● Request: Reproduce each line of the items below word for word, leaving the pictures out of your answer.

--- START Input ---

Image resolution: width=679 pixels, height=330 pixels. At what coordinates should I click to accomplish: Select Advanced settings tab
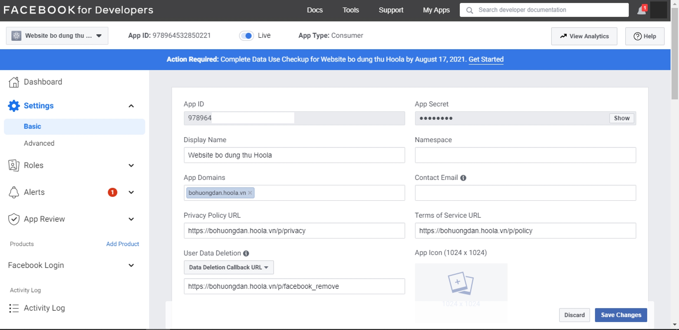pyautogui.click(x=39, y=143)
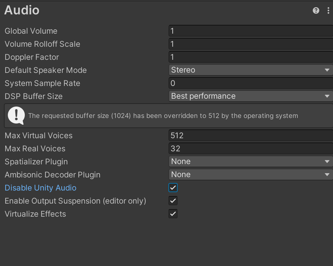Screen dimensions: 333x266
Task: Expand the DSP Buffer Size dropdown
Action: tap(250, 96)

--- END Input ---

● Output:
Image resolution: width=679 pixels, height=330 pixels. At what coordinates should I click to accomplish: Select Advanced settings tab
pyautogui.click(x=39, y=143)
Screen dimensions: 333x266
Task: Expand the DSP Buffer Size dropdown
Action: tap(250, 96)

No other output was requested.